Whooping cough cases increased by more than 1,200% in Brazil in 2024
The data collected by researchers from Fiocruz and the Faculty of Medicine of Petrópolis at Centro Universitário Arthur de Sá Earp Neto (Unifase) also show that more than half of last year’s cases were registered in children under 1 year of age, who also account for more than 80% of hospitalizations.
Patricia Boccolini believes that several factors may be contributing to the increase in cases, such as the resumption of natural cycles of the disease post-pandemic, the disorganization of local health services and the increase in testing, but one of the main vulnerabilities is the inequality of vaccination coverage across the country.
“Although we are not managing to reach the targets, vaccination coverage is not that low, when we look at national and regional numbers. The big problem is when we start to look at the micro, the municipal data show a lot of heterogeneity, some centers with high coverage and others not”, he explains.

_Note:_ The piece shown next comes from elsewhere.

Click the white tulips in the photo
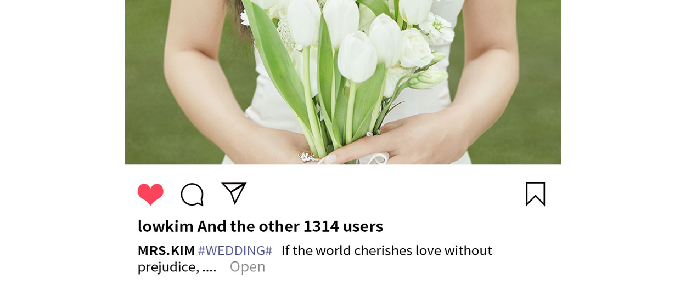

According to the Ministry of Health, more than 90% of babies and 86% of pregnant women received immunizations that protect against whooping cough last year, surpassing the numbers from 2013. But the Observatory coordinator remembers that the 95% coverage target has not yet been reached, and older children and unvaccinated adults can also contract and transmit the disease, despite it affecting children more seriously.
The number of cases in 2024 is close to that of 2015, when more than 2,300 cases were registered among children under five years of age. From 2016 onwards, cases began to fall and the last year with more than a thousand records was in 2019.
But it is not just Brazil that is facing an increase in cases. The entire region of the Americas is on alert for the disease. According to PAHO, in the first seven months of 2025, nine countries in the region reported more than 18 thousand cases and 128 deaths across all ages.